Directions for this task:
Update the entries below by changing every "Screen dimensions" to "Screen size" and leaving the rest unchanged.

Provided entries:
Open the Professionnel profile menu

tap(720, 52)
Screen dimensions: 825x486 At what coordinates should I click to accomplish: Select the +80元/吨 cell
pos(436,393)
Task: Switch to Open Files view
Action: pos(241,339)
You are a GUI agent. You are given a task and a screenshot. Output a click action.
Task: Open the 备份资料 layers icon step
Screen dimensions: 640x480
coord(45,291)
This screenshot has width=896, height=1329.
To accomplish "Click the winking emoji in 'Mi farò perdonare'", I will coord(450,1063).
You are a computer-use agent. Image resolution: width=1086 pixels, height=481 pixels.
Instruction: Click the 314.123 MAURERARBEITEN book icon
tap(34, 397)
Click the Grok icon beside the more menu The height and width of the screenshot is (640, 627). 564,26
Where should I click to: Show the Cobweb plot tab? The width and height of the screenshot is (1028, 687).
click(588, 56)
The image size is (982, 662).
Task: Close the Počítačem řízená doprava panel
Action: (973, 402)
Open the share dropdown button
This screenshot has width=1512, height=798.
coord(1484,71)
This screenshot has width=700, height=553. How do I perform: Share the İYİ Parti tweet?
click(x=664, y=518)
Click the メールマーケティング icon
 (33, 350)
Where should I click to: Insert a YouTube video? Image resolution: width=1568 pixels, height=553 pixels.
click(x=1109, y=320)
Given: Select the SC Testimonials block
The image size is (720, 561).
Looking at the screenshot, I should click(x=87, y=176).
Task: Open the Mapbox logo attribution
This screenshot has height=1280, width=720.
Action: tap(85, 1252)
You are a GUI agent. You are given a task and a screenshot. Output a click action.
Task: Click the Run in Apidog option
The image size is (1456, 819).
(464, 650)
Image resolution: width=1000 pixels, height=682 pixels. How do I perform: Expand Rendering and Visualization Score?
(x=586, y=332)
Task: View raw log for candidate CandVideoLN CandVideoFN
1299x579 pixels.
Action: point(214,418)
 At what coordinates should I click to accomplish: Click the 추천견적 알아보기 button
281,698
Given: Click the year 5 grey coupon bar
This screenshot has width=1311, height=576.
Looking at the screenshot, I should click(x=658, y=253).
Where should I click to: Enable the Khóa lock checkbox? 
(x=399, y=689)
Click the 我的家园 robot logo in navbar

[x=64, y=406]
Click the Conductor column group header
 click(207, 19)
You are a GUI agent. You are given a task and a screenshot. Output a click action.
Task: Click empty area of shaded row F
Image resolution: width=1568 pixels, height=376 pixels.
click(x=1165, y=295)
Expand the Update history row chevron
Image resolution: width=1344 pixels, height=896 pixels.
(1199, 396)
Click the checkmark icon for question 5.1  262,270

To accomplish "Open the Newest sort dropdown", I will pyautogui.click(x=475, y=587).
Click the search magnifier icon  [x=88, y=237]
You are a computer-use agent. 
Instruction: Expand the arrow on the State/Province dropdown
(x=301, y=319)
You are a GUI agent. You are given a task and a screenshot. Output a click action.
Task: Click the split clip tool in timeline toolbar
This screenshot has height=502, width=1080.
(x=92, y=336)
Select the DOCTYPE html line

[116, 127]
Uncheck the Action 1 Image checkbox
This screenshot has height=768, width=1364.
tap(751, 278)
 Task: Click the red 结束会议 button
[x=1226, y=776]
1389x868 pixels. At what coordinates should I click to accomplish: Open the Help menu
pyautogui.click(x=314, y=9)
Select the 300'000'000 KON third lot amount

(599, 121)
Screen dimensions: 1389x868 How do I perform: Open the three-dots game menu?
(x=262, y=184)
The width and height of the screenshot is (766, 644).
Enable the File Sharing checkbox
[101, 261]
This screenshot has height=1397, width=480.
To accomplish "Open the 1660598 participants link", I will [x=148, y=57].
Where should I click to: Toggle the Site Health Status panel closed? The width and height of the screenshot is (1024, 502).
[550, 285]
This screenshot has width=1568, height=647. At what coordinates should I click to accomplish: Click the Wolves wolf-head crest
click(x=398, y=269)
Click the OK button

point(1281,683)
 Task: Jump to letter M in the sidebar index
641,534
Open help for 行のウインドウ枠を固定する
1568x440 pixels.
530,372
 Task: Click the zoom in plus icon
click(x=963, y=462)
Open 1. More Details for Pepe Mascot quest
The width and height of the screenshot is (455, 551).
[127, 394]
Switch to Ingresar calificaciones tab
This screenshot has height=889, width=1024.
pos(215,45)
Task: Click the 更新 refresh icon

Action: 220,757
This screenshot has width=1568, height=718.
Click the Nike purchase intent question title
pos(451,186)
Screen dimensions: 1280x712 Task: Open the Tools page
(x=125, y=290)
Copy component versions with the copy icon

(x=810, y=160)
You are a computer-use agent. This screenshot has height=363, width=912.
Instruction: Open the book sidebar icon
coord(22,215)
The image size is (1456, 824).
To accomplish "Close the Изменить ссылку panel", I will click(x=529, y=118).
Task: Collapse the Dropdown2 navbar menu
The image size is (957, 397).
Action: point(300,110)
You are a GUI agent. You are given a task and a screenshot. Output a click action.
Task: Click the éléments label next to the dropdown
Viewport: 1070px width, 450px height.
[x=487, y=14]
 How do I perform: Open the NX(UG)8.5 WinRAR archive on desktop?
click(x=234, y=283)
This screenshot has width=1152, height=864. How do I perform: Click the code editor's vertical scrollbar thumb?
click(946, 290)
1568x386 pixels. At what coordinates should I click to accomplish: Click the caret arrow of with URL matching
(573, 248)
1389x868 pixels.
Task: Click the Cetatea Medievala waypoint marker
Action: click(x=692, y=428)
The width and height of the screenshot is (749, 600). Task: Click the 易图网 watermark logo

Answer to this task:
Open the Professionnel profile menu

tap(720, 52)
Screen size: 825x486 At what coordinates should I click to accomplish: Select the +80元/吨 cell
pos(436,393)
Task: Switch to Open Files view
Action: pos(241,339)
You are a GUI agent. You are given a task and a screenshot. Output a click action.
Task: Open the 备份资料 layers icon step
Screen size: 640x480
coord(45,291)
This screenshot has width=896, height=1329.
To accomplish "Click the winking emoji in 'Mi farò perdonare'", I will coord(450,1063).
You are a computer-use agent. Image resolution: width=1086 pixels, height=481 pixels.
Instruction: Click the 314.123 MAURERARBEITEN book icon
tap(34, 397)
Click the Grok icon beside the more menu The height and width of the screenshot is (640, 627). 564,26
Where should I click to: Show the Cobweb plot tab? The width and height of the screenshot is (1028, 687).
click(588, 56)
The image size is (982, 662).
Task: Close the Počítačem řízená doprava panel
Action: (973, 402)
Open the share dropdown button
This screenshot has width=1512, height=798.
coord(1484,71)
This screenshot has width=700, height=553. How do I perform: Share the İYİ Parti tweet?
click(x=664, y=518)
Click the メールマーケティング icon
 (33, 350)
Where should I click to: Insert a YouTube video? Image resolution: width=1568 pixels, height=553 pixels.
click(x=1109, y=320)
Given: Select the SC Testimonials block
The image size is (720, 561).
Looking at the screenshot, I should click(x=87, y=176).
Task: Open the Mapbox logo attribution
This screenshot has height=1280, width=720.
Action: tap(85, 1252)
You are a GUI agent. You are given a task and a screenshot. Output a click action.
Task: Click the Run in Apidog option
The image size is (1456, 819).
(464, 650)
Image resolution: width=1000 pixels, height=682 pixels. How do I perform: Expand Rendering and Visualization Score?
(x=586, y=332)
Task: View raw log for candidate CandVideoLN CandVideoFN
1299x579 pixels.
Action: point(214,418)
 At what coordinates should I click to accomplish: Click the 추천견적 알아보기 button
281,698
Given: Click the year 5 grey coupon bar
This screenshot has width=1311, height=576.
Looking at the screenshot, I should click(x=658, y=253).
Where should I click to: Enable the Khóa lock checkbox? 
(x=399, y=689)
Click the 我的家园 robot logo in navbar

[x=64, y=406]
Click the Conductor column group header
 click(207, 19)
You are a GUI agent. You are given a task and a screenshot. Output a click action.
Task: Click empty area of shaded row F
Image resolution: width=1568 pixels, height=376 pixels.
click(x=1165, y=295)
Expand the Update history row chevron
Image resolution: width=1344 pixels, height=896 pixels.
(1199, 396)
Click the checkmark icon for question 5.1  262,270

To accomplish "Open the Newest sort dropdown", I will pyautogui.click(x=475, y=587).
Click the search magnifier icon  [x=88, y=237]
You are a computer-use agent. 
Instruction: Expand the arrow on the State/Province dropdown
(x=301, y=319)
You are a GUI agent. You are given a task and a screenshot. Output a click action.
Task: Click the split clip tool in timeline toolbar
This screenshot has height=502, width=1080.
(x=92, y=336)
Select the DOCTYPE html line

[116, 127]
Uncheck the Action 1 Image checkbox
This screenshot has height=768, width=1364.
tap(751, 278)
 Task: Click the red 结束会议 button
[x=1226, y=776]
1389x868 pixels. At what coordinates should I click to accomplish: Open the Help menu
pyautogui.click(x=314, y=9)
Select the 300'000'000 KON third lot amount

(599, 121)
Screen size: 1389x868 How do I perform: Open the three-dots game menu?
(x=262, y=184)
The width and height of the screenshot is (766, 644).
Enable the File Sharing checkbox
[101, 261]
This screenshot has height=1397, width=480.
To accomplish "Open the 1660598 participants link", I will [x=148, y=57].
Where should I click to: Toggle the Site Health Status panel closed? The width and height of the screenshot is (1024, 502).
[550, 285]
This screenshot has width=1568, height=647. At what coordinates should I click to accomplish: Click the Wolves wolf-head crest
click(x=398, y=269)
Click the OK button

point(1281,683)
 Task: Jump to letter M in the sidebar index
641,534
Open help for 行のウインドウ枠を固定する
1568x440 pixels.
530,372
 Task: Click the zoom in plus icon
click(x=963, y=462)
Open 1. More Details for Pepe Mascot quest
The width and height of the screenshot is (455, 551).
[127, 394]
Switch to Ingresar calificaciones tab
This screenshot has height=889, width=1024.
pos(215,45)
Task: Click the 更新 refresh icon

Action: 220,757
This screenshot has width=1568, height=718.
Click the Nike purchase intent question title
pos(451,186)
Screen size: 1280x712 Task: Open the Tools page
(x=125, y=290)
Copy component versions with the copy icon

(x=810, y=160)
You are a computer-use agent. This screenshot has height=363, width=912.
Instruction: Open the book sidebar icon
coord(22,215)
The image size is (1456, 824).
To accomplish "Close the Изменить ссылку panel", I will click(x=529, y=118).
Task: Collapse the Dropdown2 navbar menu
The image size is (957, 397).
Action: point(300,110)
You are a GUI agent. You are given a task and a screenshot. Output a click action.
Task: Click the éléments label next to the dropdown
Viewport: 1070px width, 450px height.
[x=487, y=14]
 How do I perform: Open the NX(UG)8.5 WinRAR archive on desktop?
click(x=234, y=283)
This screenshot has width=1152, height=864. How do I perform: Click the code editor's vertical scrollbar thumb?
click(946, 290)
1568x386 pixels. At what coordinates should I click to accomplish: Click the caret arrow of with URL matching
(573, 248)
1389x868 pixels.
Task: Click the Cetatea Medievala waypoint marker
Action: click(x=692, y=428)
The width and height of the screenshot is (749, 600). Task: Click the 易图网 watermark logo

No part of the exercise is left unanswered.